Issue with training speed / loss #46

greeneggsandyaml · 2024-04-02T23:47:18Z

Hello, I'm looking to replicate the results of this repo. I've loaded the Objaverse data (rendered in a similar manner to G-Objaverse) and I've verified that the images look right (see below). I believe that the cameras are also being loaded correctly, although it is always possible that I made an error there.

I'm finding that the network does not train successfully.

I am asking anyone (the author or anyone else who has successfully trained a model), what the training process should look like. As in, what (approximately) should the loss be at 500, 1000, 5000 steps? Does the network take forever to converge or is something wrong with my setup?

For context, my renders look like:

And after 1500 steps of training (with a single 80GB GPU), I have losses that look like:

[INFO] 0/17534 mem: 55.56/79.33G lr: 0.0000160 step_ratio: 0.0000 loss: 1.339101
[INFO] 100/17534 mem: 60.59/79.33G lr: 0.0000171 step_ratio: 0.0002 loss: 0.552416
[INFO] 200/17534 mem: 60.59/79.33G lr: 0.0000202 step_ratio: 0.0004 loss: 0.484728
[INFO] 300/17534 mem: 60.59/79.33G lr: 0.0000255 step_ratio: 0.0006 loss: 0.499739
[INFO] 400/17534 mem: 60.59/79.33G lr: 0.0000327 step_ratio: 0.0008 loss: 0.479734
[INFO] 500/17534 mem: 60.59/79.33G lr: 0.0000418 step_ratio: 0.0010 loss: 0.431447
[INFO] 600/17534 mem: 60.59/79.33G lr: 0.0000528 step_ratio: 0.0011 loss: 0.502410
[INFO] 700/17534 mem: 60.59/79.33G lr: 0.0000655 step_ratio: 0.0013 loss: 0.357406
[INFO] 800/17534 mem: 60.59/79.33G lr: 0.0000797 step_ratio: 0.0015 loss: 0.424057
[INFO] 900/17534 mem: 60.59/79.33G lr: 0.0000954 step_ratio: 0.0017 loss: 0.351256
[INFO] 1000/17534 mem: 60.59/79.33G lr: 0.0001122 step_ratio: 0.0019 loss: 0.433826
...

and predicted images that look like this:

These losses/images look very bad to me, but perhaps I need to wait for much longer.

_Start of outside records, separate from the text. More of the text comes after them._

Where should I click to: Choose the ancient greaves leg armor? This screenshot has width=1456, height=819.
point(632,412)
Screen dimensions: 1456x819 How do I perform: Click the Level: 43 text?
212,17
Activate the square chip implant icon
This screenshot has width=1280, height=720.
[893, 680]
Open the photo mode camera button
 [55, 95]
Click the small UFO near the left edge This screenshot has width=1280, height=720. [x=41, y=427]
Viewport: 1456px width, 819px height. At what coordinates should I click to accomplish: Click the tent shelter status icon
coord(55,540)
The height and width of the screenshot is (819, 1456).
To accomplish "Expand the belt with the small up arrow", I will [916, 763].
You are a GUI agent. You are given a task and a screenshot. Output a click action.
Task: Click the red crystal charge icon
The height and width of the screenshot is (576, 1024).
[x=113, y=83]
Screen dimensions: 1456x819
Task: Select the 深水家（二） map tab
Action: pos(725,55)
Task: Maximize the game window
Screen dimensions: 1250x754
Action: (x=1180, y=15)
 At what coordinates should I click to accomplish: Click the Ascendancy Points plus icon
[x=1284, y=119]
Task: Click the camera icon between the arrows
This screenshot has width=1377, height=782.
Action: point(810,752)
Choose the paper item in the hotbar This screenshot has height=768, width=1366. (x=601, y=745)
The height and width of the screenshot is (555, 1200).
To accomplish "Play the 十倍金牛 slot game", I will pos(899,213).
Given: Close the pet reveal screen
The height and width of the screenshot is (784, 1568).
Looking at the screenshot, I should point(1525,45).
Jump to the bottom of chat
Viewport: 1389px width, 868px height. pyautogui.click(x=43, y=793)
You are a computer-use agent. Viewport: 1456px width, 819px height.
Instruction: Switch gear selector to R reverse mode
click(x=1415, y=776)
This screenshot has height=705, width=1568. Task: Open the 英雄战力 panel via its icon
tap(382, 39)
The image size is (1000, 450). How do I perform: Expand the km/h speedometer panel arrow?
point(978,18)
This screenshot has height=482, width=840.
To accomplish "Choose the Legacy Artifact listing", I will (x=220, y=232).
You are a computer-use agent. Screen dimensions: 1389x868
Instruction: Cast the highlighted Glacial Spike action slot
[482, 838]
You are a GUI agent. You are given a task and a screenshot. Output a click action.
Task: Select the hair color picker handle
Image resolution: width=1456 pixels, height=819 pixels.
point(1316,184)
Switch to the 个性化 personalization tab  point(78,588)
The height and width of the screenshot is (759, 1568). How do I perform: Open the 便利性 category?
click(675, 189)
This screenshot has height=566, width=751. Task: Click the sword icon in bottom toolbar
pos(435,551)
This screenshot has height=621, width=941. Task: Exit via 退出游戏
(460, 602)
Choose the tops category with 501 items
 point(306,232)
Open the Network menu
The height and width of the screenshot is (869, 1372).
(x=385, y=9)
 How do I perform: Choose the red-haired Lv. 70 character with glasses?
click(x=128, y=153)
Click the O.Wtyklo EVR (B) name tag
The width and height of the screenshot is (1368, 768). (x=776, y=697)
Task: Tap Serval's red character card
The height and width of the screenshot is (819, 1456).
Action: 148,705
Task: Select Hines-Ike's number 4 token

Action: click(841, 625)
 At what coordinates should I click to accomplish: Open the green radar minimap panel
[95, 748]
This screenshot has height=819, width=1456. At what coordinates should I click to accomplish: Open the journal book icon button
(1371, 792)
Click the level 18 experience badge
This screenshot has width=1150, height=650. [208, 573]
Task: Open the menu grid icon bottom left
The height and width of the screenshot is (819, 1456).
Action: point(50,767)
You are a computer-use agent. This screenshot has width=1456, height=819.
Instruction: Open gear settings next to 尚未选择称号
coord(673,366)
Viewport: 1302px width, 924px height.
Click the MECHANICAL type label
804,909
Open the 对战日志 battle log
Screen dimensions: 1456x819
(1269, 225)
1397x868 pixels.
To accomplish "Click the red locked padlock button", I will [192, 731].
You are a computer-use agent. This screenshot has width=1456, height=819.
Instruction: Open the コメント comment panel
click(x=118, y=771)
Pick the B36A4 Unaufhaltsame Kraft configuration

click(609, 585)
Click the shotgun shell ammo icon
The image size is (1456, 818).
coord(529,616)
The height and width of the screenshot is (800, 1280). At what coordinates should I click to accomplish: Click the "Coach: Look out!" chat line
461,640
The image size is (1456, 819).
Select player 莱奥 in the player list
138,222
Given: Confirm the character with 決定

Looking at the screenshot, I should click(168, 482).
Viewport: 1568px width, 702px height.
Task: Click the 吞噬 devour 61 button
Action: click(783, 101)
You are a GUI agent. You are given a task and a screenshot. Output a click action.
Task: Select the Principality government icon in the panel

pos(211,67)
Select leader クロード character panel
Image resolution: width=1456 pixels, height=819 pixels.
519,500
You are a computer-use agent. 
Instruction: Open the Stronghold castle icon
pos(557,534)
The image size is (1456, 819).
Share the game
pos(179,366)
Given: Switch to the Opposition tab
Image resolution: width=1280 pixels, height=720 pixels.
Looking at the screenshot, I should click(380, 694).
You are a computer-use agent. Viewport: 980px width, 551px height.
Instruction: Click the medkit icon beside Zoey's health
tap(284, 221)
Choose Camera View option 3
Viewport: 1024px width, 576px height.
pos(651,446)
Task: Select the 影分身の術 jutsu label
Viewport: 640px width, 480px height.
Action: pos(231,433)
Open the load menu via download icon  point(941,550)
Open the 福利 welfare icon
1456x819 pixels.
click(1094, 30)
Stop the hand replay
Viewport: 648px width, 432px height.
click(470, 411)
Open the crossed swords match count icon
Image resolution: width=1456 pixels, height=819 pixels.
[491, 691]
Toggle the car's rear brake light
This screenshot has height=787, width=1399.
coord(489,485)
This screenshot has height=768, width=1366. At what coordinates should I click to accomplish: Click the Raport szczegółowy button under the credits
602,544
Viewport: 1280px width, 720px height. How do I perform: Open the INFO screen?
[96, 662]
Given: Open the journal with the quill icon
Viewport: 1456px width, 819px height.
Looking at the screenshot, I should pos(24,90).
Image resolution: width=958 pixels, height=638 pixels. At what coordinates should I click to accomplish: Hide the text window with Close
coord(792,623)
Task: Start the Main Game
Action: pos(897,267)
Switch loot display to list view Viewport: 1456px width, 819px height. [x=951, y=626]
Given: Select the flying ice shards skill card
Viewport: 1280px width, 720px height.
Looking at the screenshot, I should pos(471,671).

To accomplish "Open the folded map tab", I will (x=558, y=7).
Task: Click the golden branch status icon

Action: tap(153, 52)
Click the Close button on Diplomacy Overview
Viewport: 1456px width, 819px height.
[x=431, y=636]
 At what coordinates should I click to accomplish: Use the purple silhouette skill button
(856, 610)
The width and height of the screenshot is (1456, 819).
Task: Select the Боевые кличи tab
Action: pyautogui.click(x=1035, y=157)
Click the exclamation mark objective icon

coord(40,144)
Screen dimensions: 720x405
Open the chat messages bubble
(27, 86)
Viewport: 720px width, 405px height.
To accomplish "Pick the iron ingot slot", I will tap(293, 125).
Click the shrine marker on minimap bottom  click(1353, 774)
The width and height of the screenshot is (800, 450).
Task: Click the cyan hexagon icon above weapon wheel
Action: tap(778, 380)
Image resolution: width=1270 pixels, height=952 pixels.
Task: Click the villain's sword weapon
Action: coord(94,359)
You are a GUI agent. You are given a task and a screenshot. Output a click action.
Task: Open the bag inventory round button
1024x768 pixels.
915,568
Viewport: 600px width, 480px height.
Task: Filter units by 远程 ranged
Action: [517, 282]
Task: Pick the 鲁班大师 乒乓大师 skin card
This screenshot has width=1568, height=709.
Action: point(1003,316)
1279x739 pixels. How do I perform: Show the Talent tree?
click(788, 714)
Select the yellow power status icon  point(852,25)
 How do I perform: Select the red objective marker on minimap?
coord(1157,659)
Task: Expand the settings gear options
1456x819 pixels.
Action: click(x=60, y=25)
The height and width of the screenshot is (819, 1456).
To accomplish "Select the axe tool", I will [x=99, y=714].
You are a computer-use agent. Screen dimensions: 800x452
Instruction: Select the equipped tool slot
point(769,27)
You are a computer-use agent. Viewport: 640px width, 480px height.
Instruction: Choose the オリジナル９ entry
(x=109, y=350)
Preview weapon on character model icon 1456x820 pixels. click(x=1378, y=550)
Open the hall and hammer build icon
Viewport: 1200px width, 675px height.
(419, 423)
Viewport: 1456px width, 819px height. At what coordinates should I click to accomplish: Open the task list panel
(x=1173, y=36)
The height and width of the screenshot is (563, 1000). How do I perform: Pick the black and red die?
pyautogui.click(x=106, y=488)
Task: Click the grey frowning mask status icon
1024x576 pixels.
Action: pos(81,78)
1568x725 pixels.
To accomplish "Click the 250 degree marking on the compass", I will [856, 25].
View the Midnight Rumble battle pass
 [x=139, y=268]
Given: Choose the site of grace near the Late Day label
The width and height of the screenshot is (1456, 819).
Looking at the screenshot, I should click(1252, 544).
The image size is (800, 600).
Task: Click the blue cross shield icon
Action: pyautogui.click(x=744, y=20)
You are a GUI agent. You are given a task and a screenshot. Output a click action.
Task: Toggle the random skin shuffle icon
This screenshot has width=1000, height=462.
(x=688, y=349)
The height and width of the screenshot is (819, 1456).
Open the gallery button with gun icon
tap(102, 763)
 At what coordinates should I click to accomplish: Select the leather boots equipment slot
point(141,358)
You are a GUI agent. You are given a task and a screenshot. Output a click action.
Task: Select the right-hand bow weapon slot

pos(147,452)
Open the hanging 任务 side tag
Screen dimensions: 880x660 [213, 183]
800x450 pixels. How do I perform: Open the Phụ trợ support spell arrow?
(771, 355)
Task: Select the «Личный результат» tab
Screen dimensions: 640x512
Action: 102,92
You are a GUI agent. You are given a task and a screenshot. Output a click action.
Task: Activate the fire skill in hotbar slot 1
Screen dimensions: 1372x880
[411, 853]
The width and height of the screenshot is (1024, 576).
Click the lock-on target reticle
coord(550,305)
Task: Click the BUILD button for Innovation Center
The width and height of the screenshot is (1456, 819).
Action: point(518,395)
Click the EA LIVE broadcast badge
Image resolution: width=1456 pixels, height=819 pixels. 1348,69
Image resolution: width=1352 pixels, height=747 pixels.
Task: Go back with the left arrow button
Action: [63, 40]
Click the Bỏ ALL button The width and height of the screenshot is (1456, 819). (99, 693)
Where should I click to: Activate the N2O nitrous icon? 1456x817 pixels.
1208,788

Am I doing something wrong?

Thanks for all your help!

The text was updated successfully, but these errors were encountered:

YuxuanSnow · 2024-04-03T20:43:35Z

I face the similar issue: it seems difficult to converge / generate reasonable results at early stages;

I would suggest to just overfit to one object. In my toy experiment i start from large checkpoint and still takes 20k iterations to achieve good psnr (around 27-28).

I didn't try to overfit from scratch yet. I may also try that and share here later.

One weird thing i observe:

pretrained model provides super decent results. At the beginning of my finetuning on single object, performance even drops. It recovers in about 1k iterations.

YuxuanSnow · 2024-04-04T12:35:17Z

Now i would like to provide more results regarding overfitting to one object:
Orange curve is with resume='./pretrained/model_fp16.safetensors', while Green curve has resume=None
I use constant 5e-5 learning rate for both experiments; Objective functions are unchanged.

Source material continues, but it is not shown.